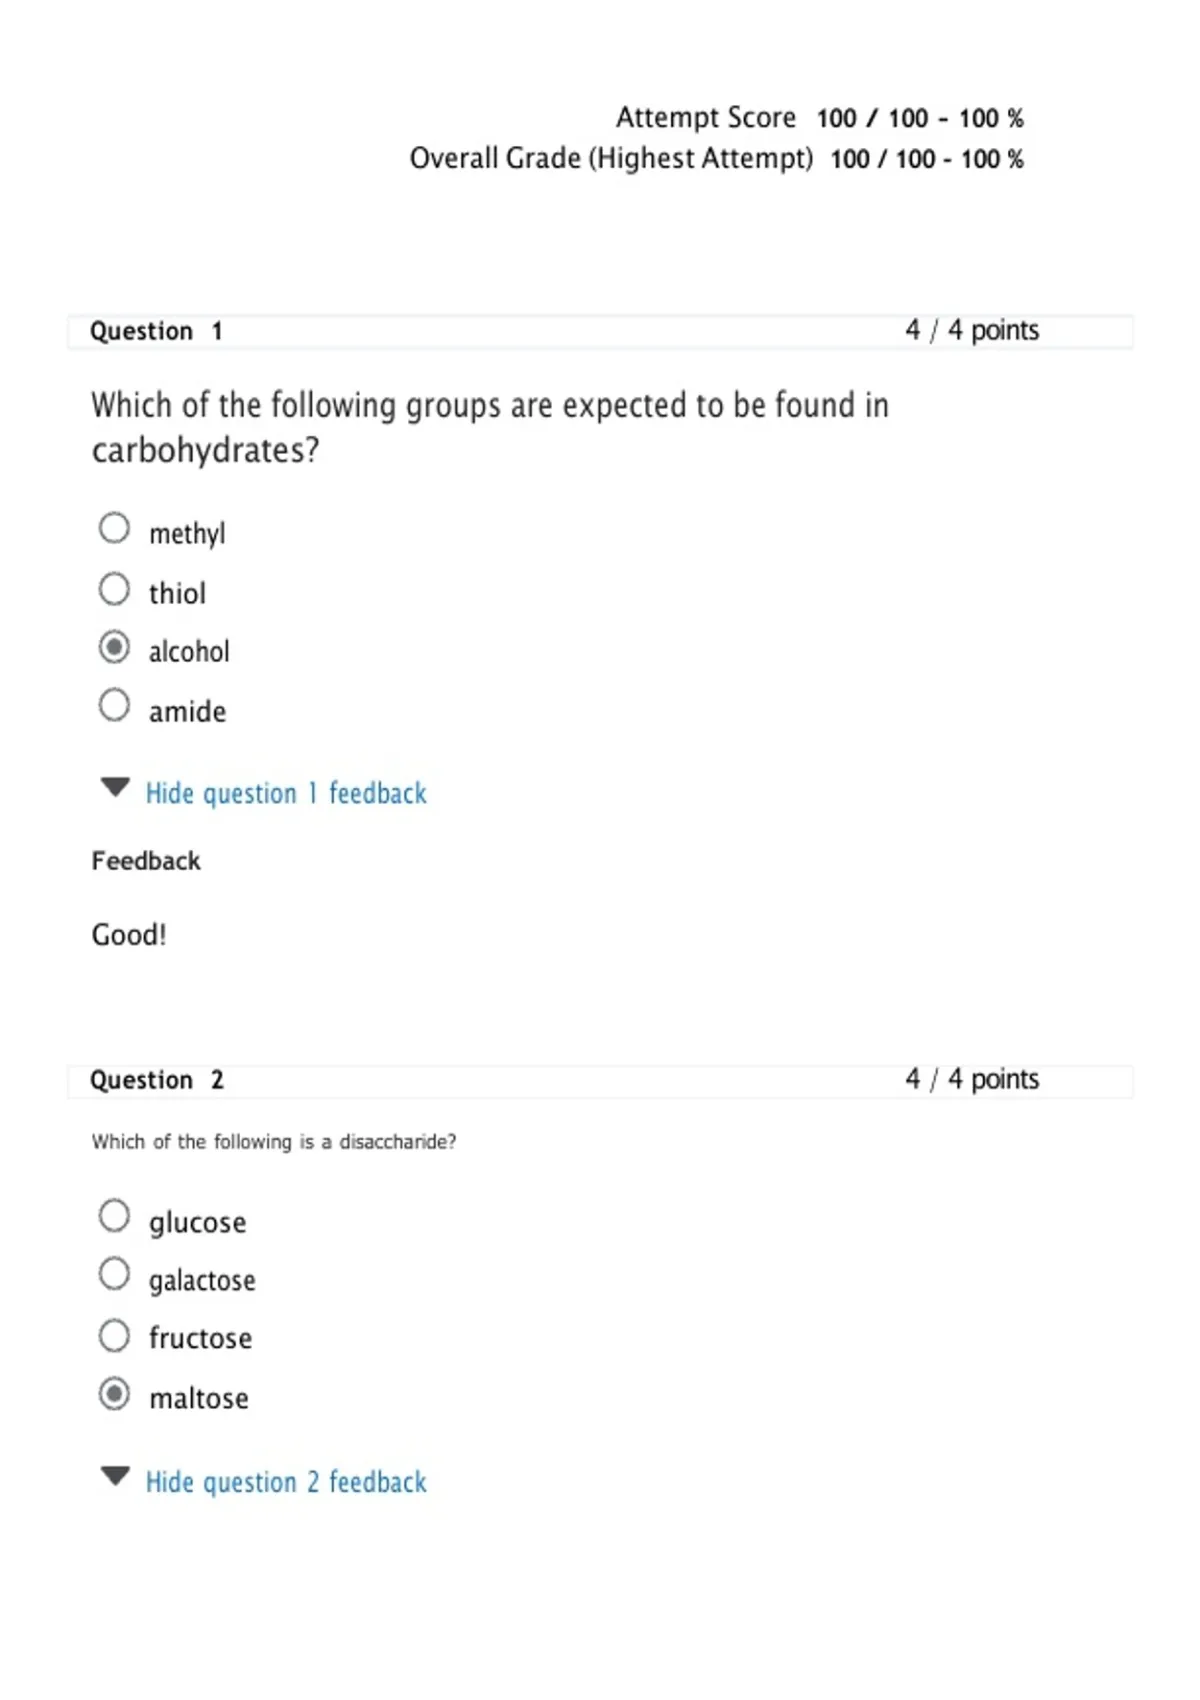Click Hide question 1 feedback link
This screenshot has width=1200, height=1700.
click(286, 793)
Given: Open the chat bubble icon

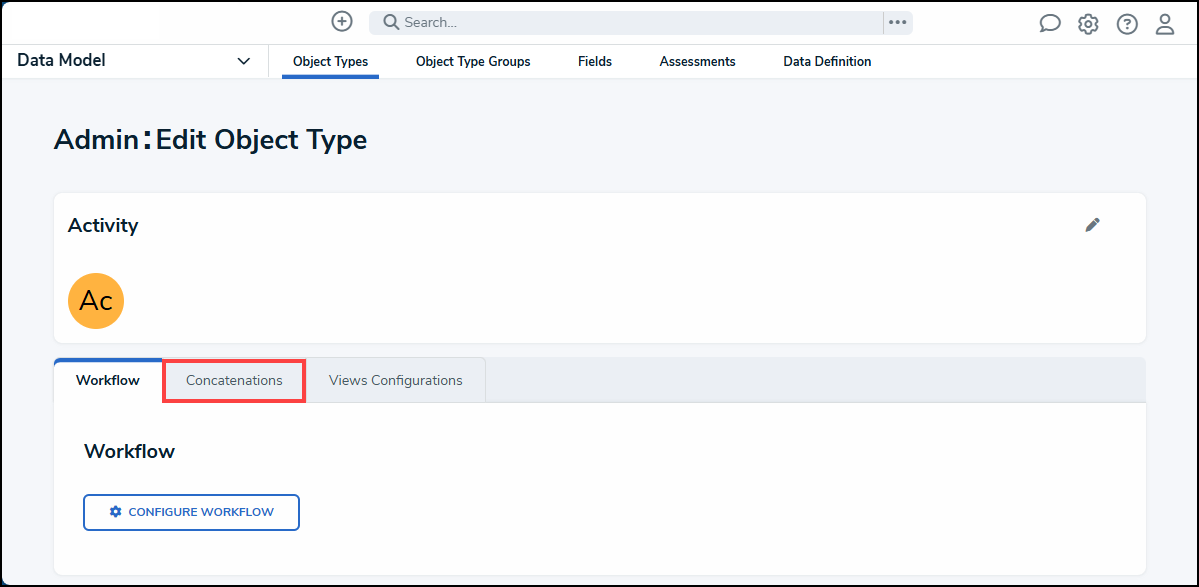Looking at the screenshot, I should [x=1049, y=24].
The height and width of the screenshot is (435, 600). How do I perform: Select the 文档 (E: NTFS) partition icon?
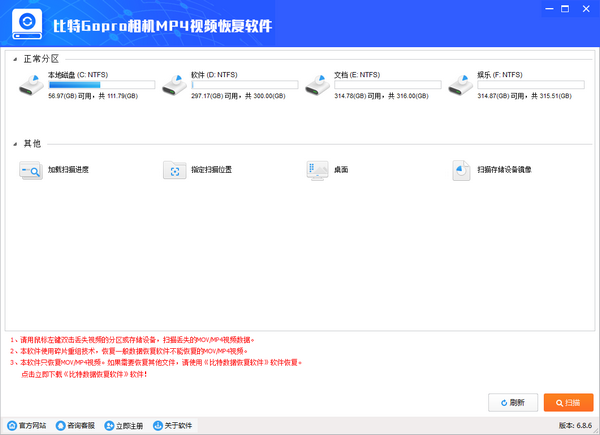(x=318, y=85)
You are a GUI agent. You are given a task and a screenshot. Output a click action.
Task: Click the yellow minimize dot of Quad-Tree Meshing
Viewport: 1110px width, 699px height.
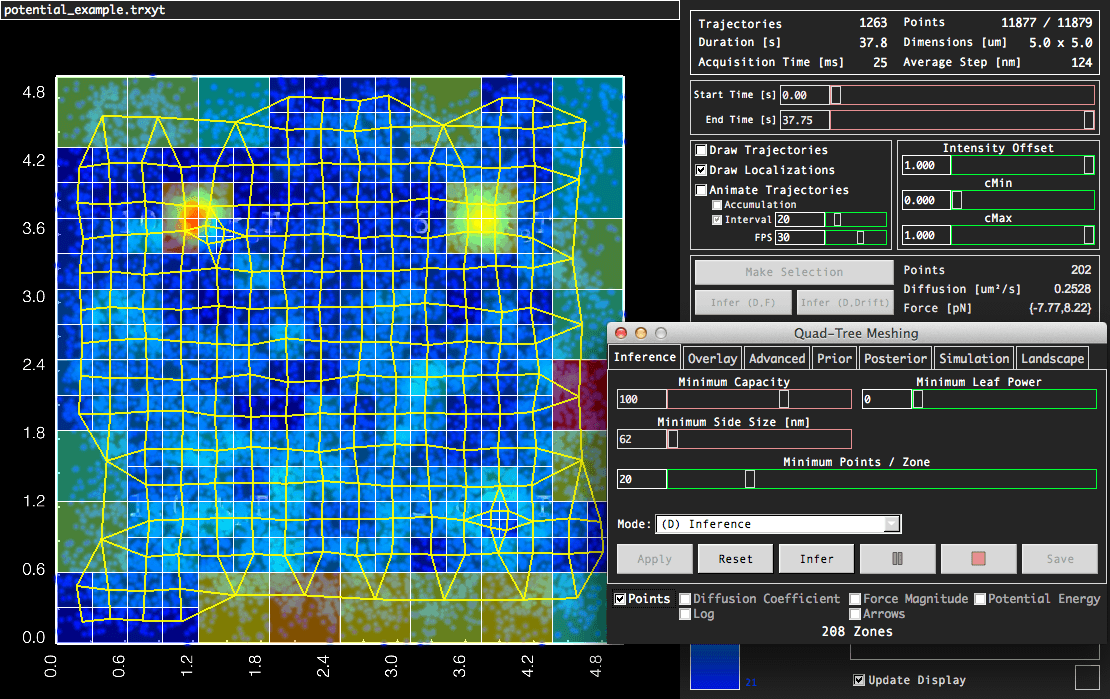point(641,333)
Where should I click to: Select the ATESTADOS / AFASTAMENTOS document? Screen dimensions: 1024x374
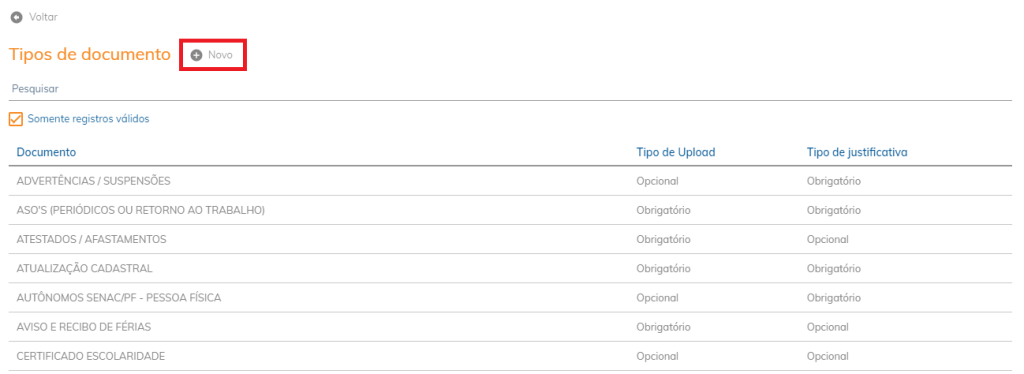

________

▶ _STATED GOAL_
Reproduce all of the material above line for line, without any alteration, and omit the pictures.

▶ _RESULT BELOW_
Click Hide question 1 feedback link
This screenshot has width=1200, height=1700.
click(286, 793)
Given: Open the chat bubble icon

Looking at the screenshot, I should [x=1049, y=24].
The height and width of the screenshot is (435, 600). How do I perform: Select the 文档 (E: NTFS) partition icon?
(x=318, y=85)
You are a GUI agent. You are given a task and a screenshot. Output a click action.
Task: Click the yellow minimize dot of Quad-Tree Meshing
Viewport: 1110px width, 699px height.
point(641,333)
Where should I click to: Select the ATESTADOS / AFASTAMENTOS document? Screen dimensions: 1024x374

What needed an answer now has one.